On 18 May 2009, the National Science Foundation (NSF) released its long-anticipated fiscal year (FY) 2010 budget request. In total, NSF’s FY 2010 request is for $7.045 billion, an increase of $555 million (8.5 percent) above the FY 2009 request (Note: The FY 2009 and 2010 budget numbers do not include the one-time appropriation of $3 billion NSF received earlier this year via the American Recovery and Reinvestment Act of 2009 [ARRA]). Currently, NSF is working to allocate FY 2009 and ARRA funds totaling approximately $9.49 billion. These funds must be allocated during the current fiscal year. The 2010 fiscal year begins on 1 October 2009.
The FY 2010 request for the NSF’s Research and Related Activities (R&RA) accounts is $5.733 billion, an increase of $550.14 million (10.6 percent) from the FY 2009 request of $5.183 billion. This planned new investment in R&RA programs is intended to reflect the President’s priorities for science and innovation with a focus on high-risk, transformative research; new faculty and young investigator support; graduate research fellowships; and support for research on global climate change.
The total FY 2010 request for the Biological Sciences Directorate (BIO) is $733 million, an increase of 11.8 percent ($77.19 million) from the FY 2009 request.
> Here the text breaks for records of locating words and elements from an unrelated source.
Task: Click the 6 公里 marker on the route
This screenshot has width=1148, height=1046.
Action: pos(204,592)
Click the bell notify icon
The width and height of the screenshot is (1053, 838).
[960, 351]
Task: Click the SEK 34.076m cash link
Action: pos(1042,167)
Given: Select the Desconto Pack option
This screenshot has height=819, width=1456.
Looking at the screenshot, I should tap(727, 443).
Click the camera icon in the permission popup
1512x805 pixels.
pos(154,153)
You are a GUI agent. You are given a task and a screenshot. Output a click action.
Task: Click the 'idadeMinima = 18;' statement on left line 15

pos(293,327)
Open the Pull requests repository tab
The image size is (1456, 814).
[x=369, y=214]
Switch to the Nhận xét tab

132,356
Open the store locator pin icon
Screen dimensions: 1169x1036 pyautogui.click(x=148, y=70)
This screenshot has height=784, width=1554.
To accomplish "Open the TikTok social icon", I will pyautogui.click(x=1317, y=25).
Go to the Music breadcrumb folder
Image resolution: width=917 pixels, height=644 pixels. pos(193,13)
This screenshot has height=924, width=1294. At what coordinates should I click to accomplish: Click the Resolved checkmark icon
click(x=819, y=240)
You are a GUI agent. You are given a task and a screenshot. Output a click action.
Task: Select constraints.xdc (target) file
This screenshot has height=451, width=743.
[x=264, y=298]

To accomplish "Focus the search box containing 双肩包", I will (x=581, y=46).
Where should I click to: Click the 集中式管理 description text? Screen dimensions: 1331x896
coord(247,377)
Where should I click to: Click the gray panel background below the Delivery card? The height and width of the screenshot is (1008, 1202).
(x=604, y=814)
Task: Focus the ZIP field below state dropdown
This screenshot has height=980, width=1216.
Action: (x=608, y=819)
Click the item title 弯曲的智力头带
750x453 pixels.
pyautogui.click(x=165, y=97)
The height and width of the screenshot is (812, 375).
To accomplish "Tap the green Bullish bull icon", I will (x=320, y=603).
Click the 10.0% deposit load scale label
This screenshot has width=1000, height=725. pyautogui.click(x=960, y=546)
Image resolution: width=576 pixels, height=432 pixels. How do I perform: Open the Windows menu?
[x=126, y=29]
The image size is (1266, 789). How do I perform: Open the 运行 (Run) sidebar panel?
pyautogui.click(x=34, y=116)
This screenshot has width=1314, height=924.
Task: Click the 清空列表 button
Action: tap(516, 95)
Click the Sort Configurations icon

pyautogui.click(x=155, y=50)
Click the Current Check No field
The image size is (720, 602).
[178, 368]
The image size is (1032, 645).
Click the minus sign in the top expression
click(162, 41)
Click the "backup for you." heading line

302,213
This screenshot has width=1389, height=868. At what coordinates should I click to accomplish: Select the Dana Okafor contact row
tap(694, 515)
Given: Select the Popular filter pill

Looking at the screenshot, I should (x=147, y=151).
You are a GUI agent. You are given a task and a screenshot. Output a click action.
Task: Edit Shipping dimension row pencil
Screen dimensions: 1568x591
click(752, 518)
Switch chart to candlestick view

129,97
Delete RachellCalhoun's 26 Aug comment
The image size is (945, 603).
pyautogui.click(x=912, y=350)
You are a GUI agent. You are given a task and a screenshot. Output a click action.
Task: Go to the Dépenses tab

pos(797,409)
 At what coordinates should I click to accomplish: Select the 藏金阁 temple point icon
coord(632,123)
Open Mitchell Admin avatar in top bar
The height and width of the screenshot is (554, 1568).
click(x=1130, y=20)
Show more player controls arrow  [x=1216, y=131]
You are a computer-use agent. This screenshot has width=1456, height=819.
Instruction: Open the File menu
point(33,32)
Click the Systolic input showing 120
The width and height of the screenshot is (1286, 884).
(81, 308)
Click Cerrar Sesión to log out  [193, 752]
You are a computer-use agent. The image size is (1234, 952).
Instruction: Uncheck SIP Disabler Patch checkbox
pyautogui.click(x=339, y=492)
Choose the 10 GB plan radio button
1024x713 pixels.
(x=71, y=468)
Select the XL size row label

However, even with this significant increase in funding, it is expected that the funding rate for research proposals will remain at approximately 20 percent, as more grant applications are anticipated.
In FY 2010, BIO investments would focus on understanding biosphere dynamics and bioenergy, stimulating transformative research, and enhancing education and participation in the biological sciences. Climate change research, interdisciplinary basic research, research centers, education activities, and the National Ecological Observatory Network (NEON) have been identified as five directorate-wide priorities.
Within BIO, funding would be allocated to the divisions as follows:
Molecular and Cellular Biology (MCB) would receive $128.83 million (up 6.2 percent). If fully funded, MCB would place an emphasis on research that studies the transfer of energy and information between and among molecules, cells, organisms, and populations, all properties which could inform researchers about potential new energy sources and biofuels innovation.
Integrative Organismal Systems (IOS) would receive $221.84 million (up 4.8 percent). Within the division, 49 percent of the IOS Project Support and 31 percent of the Plant Genome Research budgets would be available for new grants. In both programs, priority would be given to projects that focus on understanding environmental adaptation and climate change. A portion of the Plant Genome budget would be used to fund the Basic Research to Enable Agricultural Development (BREAD) program, which supports basic research and innovative technologies that find sustainable solutions for agriculture in developing countries. The BREAD program is co-supported by the Bill and Melinda Gates Foundation.
Environmental Biology Division (DEB) would receive $133.92 million (up 11.2 percent). If funded at this level in FY 2010, 41 of the budget would be used to support new grants. This request includes enhanced support for innovative projects on climate change and biodiversity to enable researchers to determine the extent of Earth’s biodiversity within a decade. Some of the FY 2010 request will also be dedicated towards the Long Term Ecological Research (LTER) program.
The Division of Biological Infrastructure (DBI), which supports the development and acquisition of research tools, instrumentation, infrastructure, and human resources would receive $130.14 million (up 11.4 percent). These funds would be directed toward enhanced support for bioinformatics, instrumentation, the National Evolutionary Synthesis Center (NESCent), and would help cooperatively establish a Climate Change Education program.
The Emerging Frontiers (EF) division would receive $118.27 million (up 37.9 percent). Roughly 50 percent of this funding would be available for new research grants. These funds would enable the transfer of centers to DBI to enhance cross center synthesis, they would support research on complex systems and climate change, and would help co-develop undergraduate biology education initiatives. EF will also continue to support NEON as well as establish an “innovation fund” that will co-fund innovative research projects in collaboration with other BIO divisions.